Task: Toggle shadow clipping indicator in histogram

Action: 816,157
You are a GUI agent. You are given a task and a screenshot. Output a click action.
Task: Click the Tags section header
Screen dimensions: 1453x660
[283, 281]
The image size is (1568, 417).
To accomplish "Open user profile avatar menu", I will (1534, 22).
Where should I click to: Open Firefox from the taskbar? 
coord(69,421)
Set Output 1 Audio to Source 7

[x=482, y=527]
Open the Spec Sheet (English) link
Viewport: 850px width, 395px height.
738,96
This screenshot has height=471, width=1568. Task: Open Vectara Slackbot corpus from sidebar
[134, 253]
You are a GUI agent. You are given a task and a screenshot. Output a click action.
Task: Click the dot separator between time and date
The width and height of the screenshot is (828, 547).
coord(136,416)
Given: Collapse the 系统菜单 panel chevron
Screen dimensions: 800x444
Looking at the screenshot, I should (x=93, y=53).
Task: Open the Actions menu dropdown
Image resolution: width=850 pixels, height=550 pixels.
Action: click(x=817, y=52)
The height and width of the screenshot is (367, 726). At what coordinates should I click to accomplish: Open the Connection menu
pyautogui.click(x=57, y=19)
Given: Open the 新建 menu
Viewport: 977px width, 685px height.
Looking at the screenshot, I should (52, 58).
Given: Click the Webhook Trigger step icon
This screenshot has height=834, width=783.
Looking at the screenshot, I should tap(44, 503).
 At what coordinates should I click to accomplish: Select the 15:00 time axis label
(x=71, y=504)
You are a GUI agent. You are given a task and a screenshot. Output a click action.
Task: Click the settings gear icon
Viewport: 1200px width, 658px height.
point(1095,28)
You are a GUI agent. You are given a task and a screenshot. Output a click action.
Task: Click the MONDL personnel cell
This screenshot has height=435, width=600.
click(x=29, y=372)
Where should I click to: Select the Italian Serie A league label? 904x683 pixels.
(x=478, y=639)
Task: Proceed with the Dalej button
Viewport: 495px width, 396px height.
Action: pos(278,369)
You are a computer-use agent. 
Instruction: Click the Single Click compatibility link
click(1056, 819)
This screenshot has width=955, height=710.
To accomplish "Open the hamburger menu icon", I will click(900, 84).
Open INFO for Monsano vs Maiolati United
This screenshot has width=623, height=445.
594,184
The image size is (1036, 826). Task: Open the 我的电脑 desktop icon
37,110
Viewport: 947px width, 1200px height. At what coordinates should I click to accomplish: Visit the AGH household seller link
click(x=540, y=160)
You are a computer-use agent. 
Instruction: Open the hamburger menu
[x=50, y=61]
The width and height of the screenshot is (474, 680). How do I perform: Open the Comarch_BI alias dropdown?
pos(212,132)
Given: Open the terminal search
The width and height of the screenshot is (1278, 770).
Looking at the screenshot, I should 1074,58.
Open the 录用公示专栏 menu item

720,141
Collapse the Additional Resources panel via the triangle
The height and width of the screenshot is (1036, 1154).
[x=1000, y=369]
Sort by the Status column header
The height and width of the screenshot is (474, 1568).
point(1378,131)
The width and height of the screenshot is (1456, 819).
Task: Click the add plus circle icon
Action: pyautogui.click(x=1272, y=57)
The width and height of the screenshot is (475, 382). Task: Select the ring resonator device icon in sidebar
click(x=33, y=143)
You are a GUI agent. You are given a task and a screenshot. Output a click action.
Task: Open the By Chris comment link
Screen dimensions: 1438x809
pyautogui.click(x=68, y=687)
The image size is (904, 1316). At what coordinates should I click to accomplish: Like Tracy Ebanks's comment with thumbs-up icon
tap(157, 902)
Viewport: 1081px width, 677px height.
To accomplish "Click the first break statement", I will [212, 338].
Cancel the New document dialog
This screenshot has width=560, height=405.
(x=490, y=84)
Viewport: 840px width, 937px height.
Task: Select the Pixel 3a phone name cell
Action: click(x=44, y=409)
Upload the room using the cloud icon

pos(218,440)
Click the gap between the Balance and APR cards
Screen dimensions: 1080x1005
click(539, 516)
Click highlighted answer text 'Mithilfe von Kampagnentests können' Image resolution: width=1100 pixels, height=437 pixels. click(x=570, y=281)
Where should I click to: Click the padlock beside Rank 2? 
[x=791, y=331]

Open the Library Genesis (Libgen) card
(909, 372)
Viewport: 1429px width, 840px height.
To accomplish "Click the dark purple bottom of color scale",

***

The full data must appear again, retyped in every detail.

Task: Toggle shadow clipping indicator in histogram

Action: 816,157
You are a GUI agent. You are given a task and a screenshot. Output a click action.
Task: Click the Tags section header
Screen dimensions: 1453x660
[283, 281]
The image size is (1568, 417).
To accomplish "Open user profile avatar menu", I will (1534, 22).
Where should I click to: Open Firefox from the taskbar? 
coord(69,421)
Set Output 1 Audio to Source 7

[x=482, y=527]
Open the Spec Sheet (English) link
Viewport: 850px width, 395px height.
738,96
This screenshot has height=471, width=1568. Task: Open Vectara Slackbot corpus from sidebar
[134, 253]
You are a GUI agent. You are given a task and a screenshot. Output a click action.
Task: Click the dot separator between time and date
The width and height of the screenshot is (828, 547).
coord(136,416)
Given: Collapse the 系统菜单 panel chevron
Screen dimensions: 800x444
Looking at the screenshot, I should (x=93, y=53).
Task: Open the Actions menu dropdown
Image resolution: width=850 pixels, height=550 pixels.
Action: click(x=817, y=52)
The height and width of the screenshot is (367, 726). At what coordinates should I click to accomplish: Open the Connection menu
pyautogui.click(x=57, y=19)
Given: Open the 新建 menu
Viewport: 977px width, 685px height.
Looking at the screenshot, I should (52, 58).
Given: Click the Webhook Trigger step icon
This screenshot has height=834, width=783.
Looking at the screenshot, I should tap(44, 503).
 At what coordinates should I click to accomplish: Select the 15:00 time axis label
(x=71, y=504)
You are a GUI agent. You are given a task and a screenshot. Output a click action.
Task: Click the settings gear icon
Viewport: 1200px width, 658px height.
point(1095,28)
You are a GUI agent. You are given a task and a screenshot. Output a click action.
Task: Click the MONDL personnel cell
This screenshot has height=435, width=600.
click(x=29, y=372)
Where should I click to: Select the Italian Serie A league label? 904x683 pixels.
(x=478, y=639)
Task: Proceed with the Dalej button
Viewport: 495px width, 396px height.
Action: pos(278,369)
You are a computer-use agent. 
Instruction: Click the Single Click compatibility link
click(1056, 819)
This screenshot has width=955, height=710.
To accomplish "Open the hamburger menu icon", I will click(900, 84).
Open INFO for Monsano vs Maiolati United
This screenshot has width=623, height=445.
594,184
The image size is (1036, 826). Task: Open the 我的电脑 desktop icon
37,110
Viewport: 947px width, 1200px height. At what coordinates should I click to accomplish: Visit the AGH household seller link
click(x=540, y=160)
You are a computer-use agent. 
Instruction: Open the hamburger menu
[x=50, y=61]
The width and height of the screenshot is (474, 680). How do I perform: Open the Comarch_BI alias dropdown?
pos(212,132)
Given: Open the terminal search
The width and height of the screenshot is (1278, 770).
Looking at the screenshot, I should 1074,58.
Open the 录用公示专栏 menu item

720,141
Collapse the Additional Resources panel via the triangle
The height and width of the screenshot is (1036, 1154).
[x=1000, y=369]
Sort by the Status column header
The height and width of the screenshot is (474, 1568).
point(1378,131)
The width and height of the screenshot is (1456, 819).
Task: Click the add plus circle icon
Action: pyautogui.click(x=1272, y=57)
The width and height of the screenshot is (475, 382). Task: Select the ring resonator device icon in sidebar
click(x=33, y=143)
You are a GUI agent. You are given a task and a screenshot. Output a click action.
Task: Open the By Chris comment link
Screen dimensions: 1438x809
pyautogui.click(x=68, y=687)
The image size is (904, 1316). At what coordinates should I click to accomplish: Like Tracy Ebanks's comment with thumbs-up icon
tap(157, 902)
Viewport: 1081px width, 677px height.
To accomplish "Click the first break statement", I will [212, 338].
Cancel the New document dialog
This screenshot has width=560, height=405.
(x=490, y=84)
Viewport: 840px width, 937px height.
Task: Select the Pixel 3a phone name cell
Action: click(x=44, y=409)
Upload the room using the cloud icon

pos(218,440)
Click the gap between the Balance and APR cards
Screen dimensions: 1080x1005
click(539, 516)
Click highlighted answer text 'Mithilfe von Kampagnentests können' Image resolution: width=1100 pixels, height=437 pixels. click(x=570, y=281)
Where should I click to: Click the padlock beside Rank 2? 
[x=791, y=331]

Open the Library Genesis (Libgen) card
(909, 372)
Viewport: 1429px width, 840px height.
To accomplish "Click the dark purple bottom of color scale",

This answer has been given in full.